It was midday in downtown Annapolis, the aromas of falafel, grilled hot dogs and Chincoteague oysters filled the air, and as A.J. Lipchak eyed the customers lined up at the brand-new lunch counters all around him, he seemed almost unable to believe his eyes.
"I'm glad to see this space finally filled and active," he said. "This has been a long time coming."
Lipchak, a Maryland corrections officer, was one of several dozen people who attended the unofficial reopening Friday of the Market House, a collection of shops and eateries in a historic building directly across from City Dock.
Located in the heart of the Historic District, the Market House has been part of Annapolis history since it opened in the 1780s, city spokeswoman Rhonda Wardlaw said.
But since 2003, when Tropical Storm Isabel blew through and flooded the place, it has been open only intermittently, frustrating residents and politicians alike as the city struggled to keep the building in good repair and to retain a stable lineup of vendors.

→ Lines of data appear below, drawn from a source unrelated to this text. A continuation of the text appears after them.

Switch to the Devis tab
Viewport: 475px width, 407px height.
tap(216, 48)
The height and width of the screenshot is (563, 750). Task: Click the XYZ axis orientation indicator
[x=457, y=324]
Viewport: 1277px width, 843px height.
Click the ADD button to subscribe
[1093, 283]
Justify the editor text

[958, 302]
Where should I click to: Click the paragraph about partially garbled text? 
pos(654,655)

City leaders and the seven vendors, six of them new to the location, staged a "soft opening" at 11 a.m. Friday, giving the businesses a chance to get up and running and their potential customers a chance to get to know them in advance of the official grand opening next Saturday.
The tenants include the Yellowfin Seafood & Oyster Bar, which debuted a raw bar of polished granite; Carl's Corned Beef & Delicatessen, whose co-owner, Carl Charapp, made his first sales (two hot dogs) before noon; and Firenzes Gelateria, where co-owner Guillermo Barrios was whipping up a batch of sea salt caramel as manager Christopher Harrison talked up the cafe's Brazilian coffee.

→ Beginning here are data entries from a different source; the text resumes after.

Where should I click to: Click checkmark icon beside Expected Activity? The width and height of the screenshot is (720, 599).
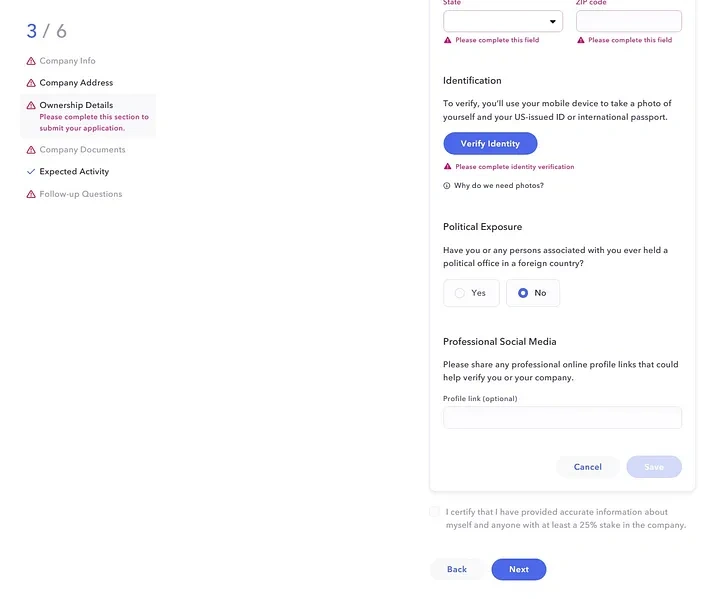(31, 172)
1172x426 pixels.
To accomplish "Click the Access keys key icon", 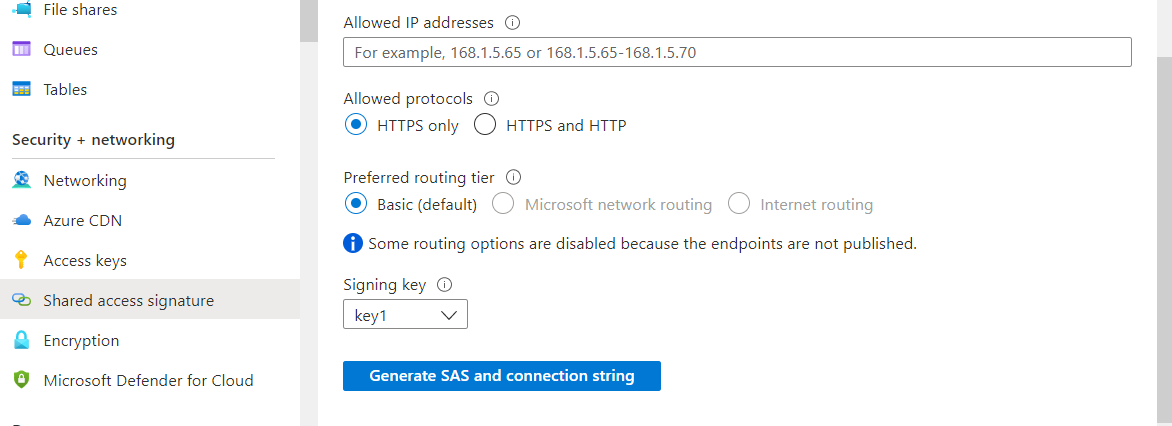I will tap(22, 261).
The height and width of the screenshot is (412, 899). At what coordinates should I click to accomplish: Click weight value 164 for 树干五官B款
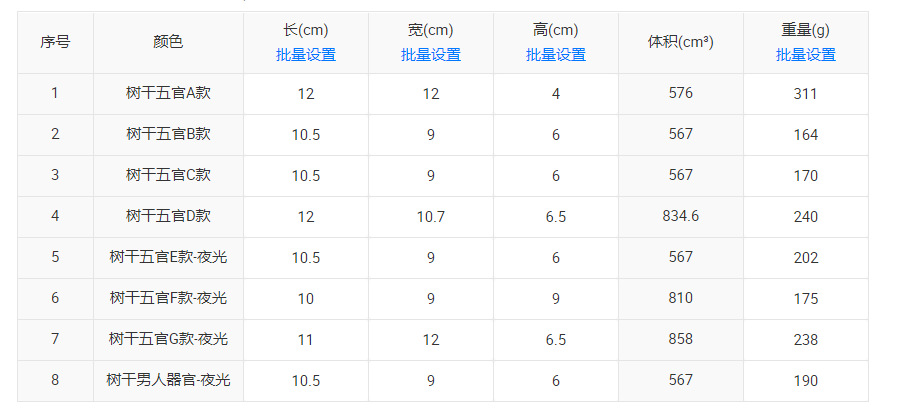805,135
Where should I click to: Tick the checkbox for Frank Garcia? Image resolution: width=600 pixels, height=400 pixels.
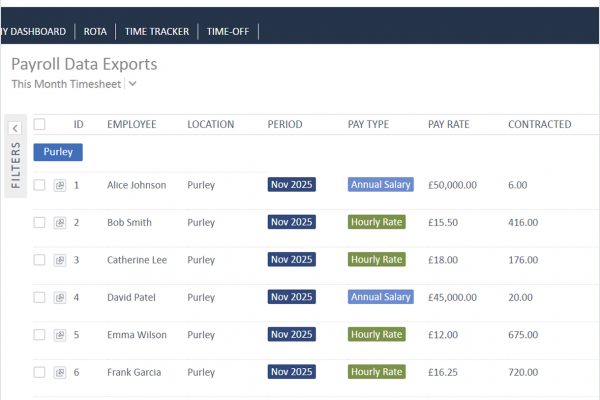tap(40, 372)
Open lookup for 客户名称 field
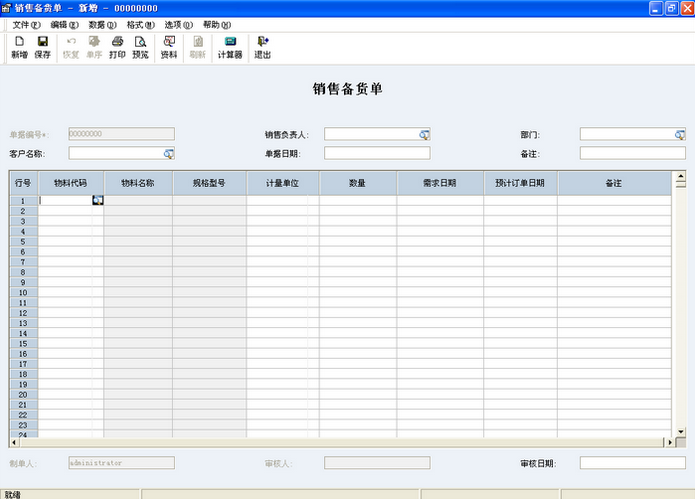The height and width of the screenshot is (499, 695). point(168,153)
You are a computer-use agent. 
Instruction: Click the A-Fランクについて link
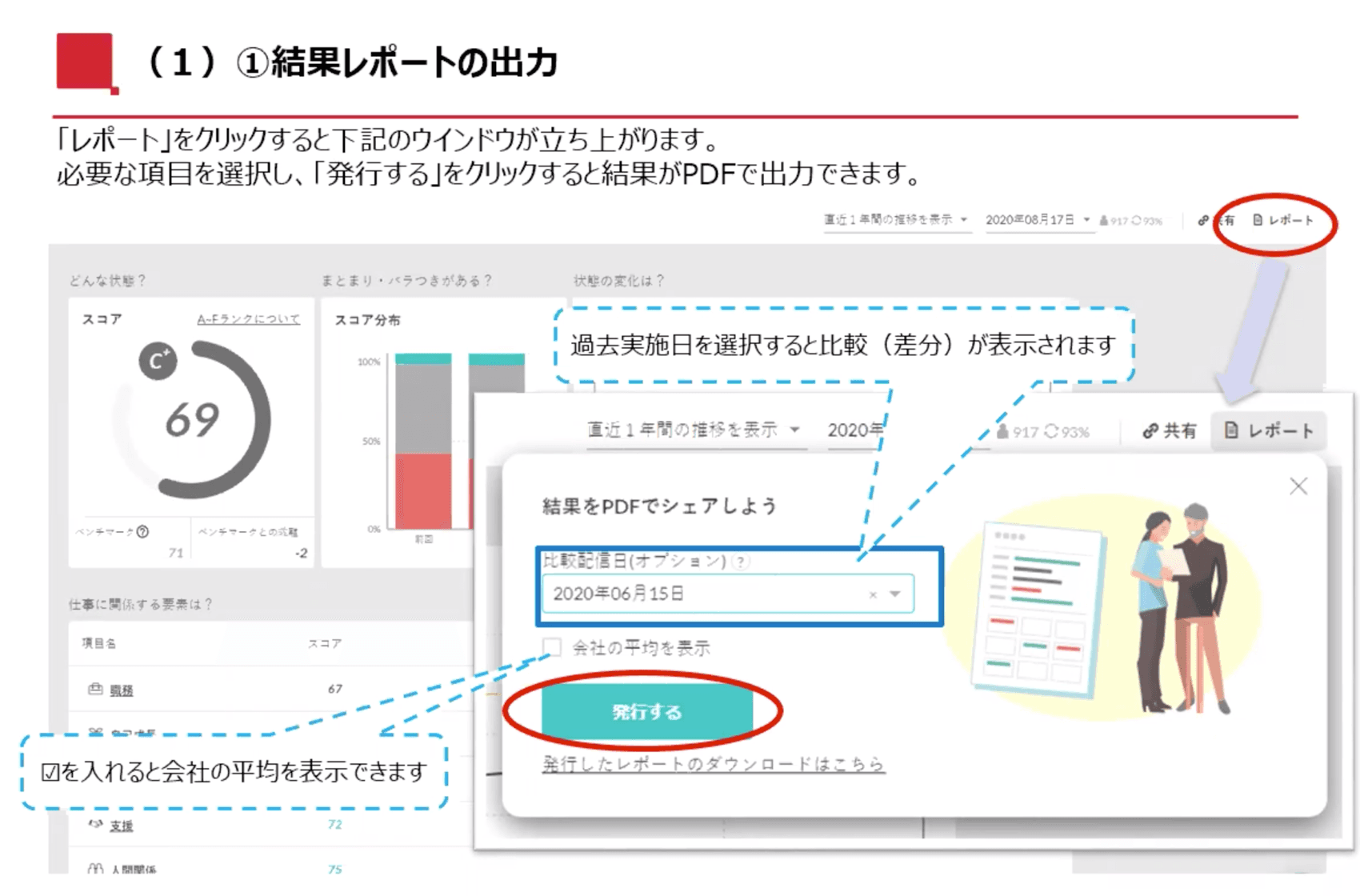[248, 319]
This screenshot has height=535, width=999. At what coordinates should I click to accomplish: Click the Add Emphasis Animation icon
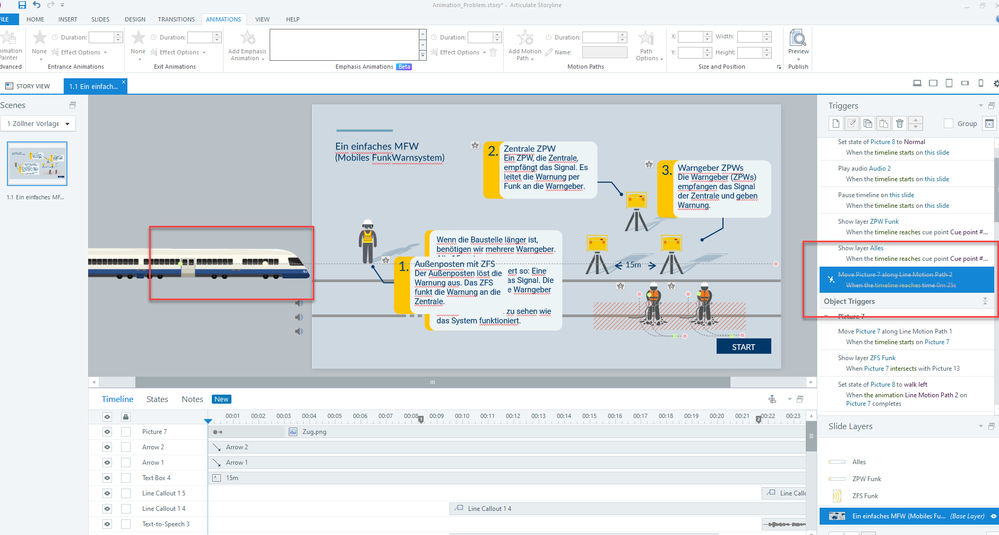246,37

Other tenants are the Midship Fresh Bar, the Annapolis Organic Market, the Good Life Smoothie Bar and the Amsterdam Falafelshop, which opened in late June.
"It's a beautiful day, the opening of an interesting weekend. Everyone seems to have a positive energy," said Romina Aramburu, Barrios' wife and the co-owner of Firenzes.

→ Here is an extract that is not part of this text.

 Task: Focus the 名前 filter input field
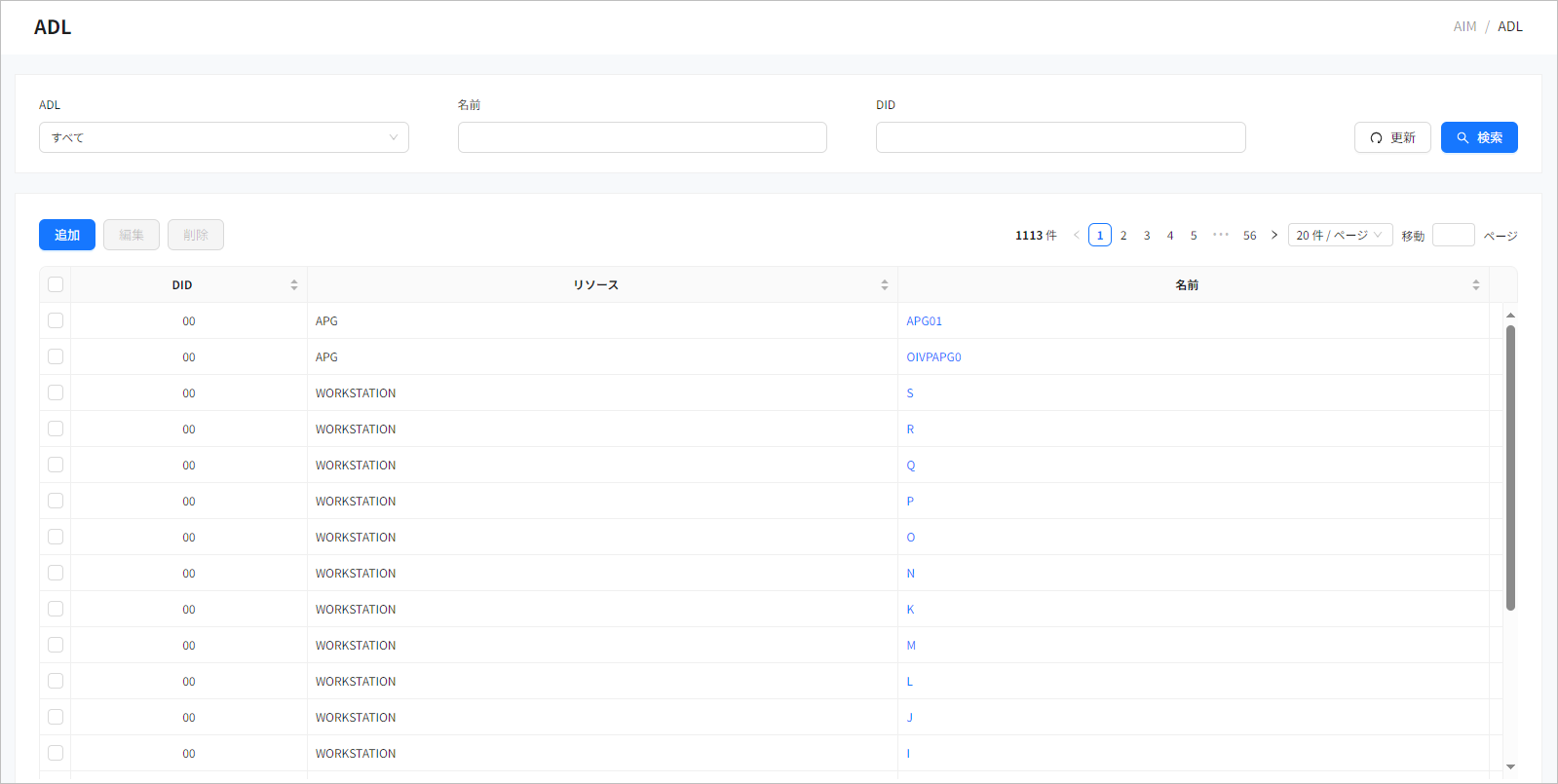pyautogui.click(x=642, y=137)
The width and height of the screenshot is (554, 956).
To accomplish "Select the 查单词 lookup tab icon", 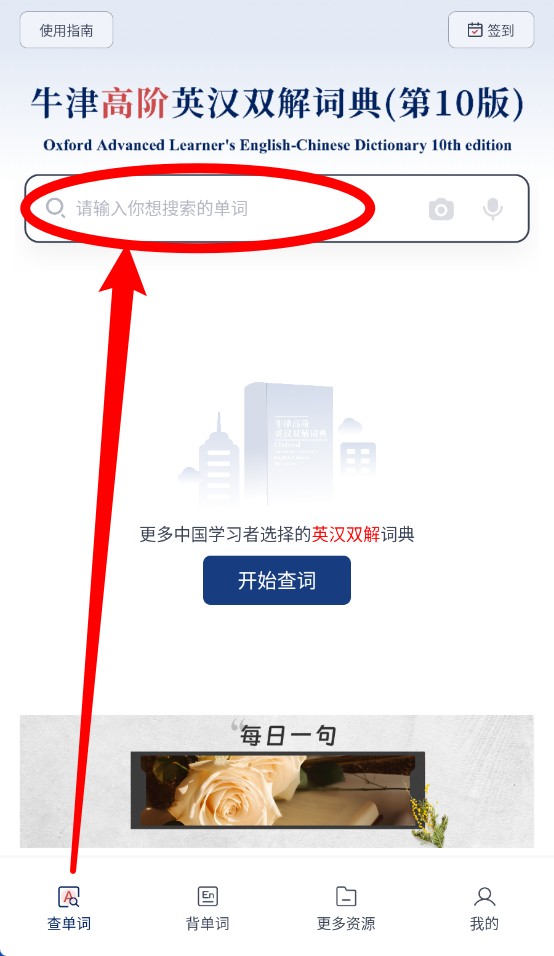I will click(x=69, y=897).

Vendors and the city hope that will last. In recent years, they've faced a seemingly endless series of legal, structural and financial challenges to their efforts to keep the place open.
A year ago, the city laid out nearly $700,000 to install geothermal walls and a new air-conditioning system, according to David Jarrell, the city's director of public works. It also spent about $300,000 expanding the facility's bathrooms and adding a 24-seat window counter overlooking City Dock.
"There used to be this bowling alley effect down the middle of the building. Now the whole space is much more open. The mops and brooms had the best view of the water. Now anyone can see it," said Mayor Josh Cohen, who snapped photos on his cellphone when he wasn't mingling with the crowd.
"Annapolitans love the market," he said. "This whole saga has been truly painful."
The mayor wasn't the only one reminiscing about the Market House of yore.
Claudia Donegan of Annapolis fondly recalled the pizza joint, fried-chicken restaurant and sandwich place that were popular when she was growing up in the late 1960s and described how she and many of her friends got their first jobs working at Market House.
The place was colorful, cluttered and crowded, Donegan said, offering visitors a lively taste of local life, but the decor was somewhat lacking.
"This is gorgeous," she said, looking around at the brightly lit space and shiny counters. "It has such an open feel, and I love the [new] seating. It allows people to see what they really want to see when they come to the waterfront."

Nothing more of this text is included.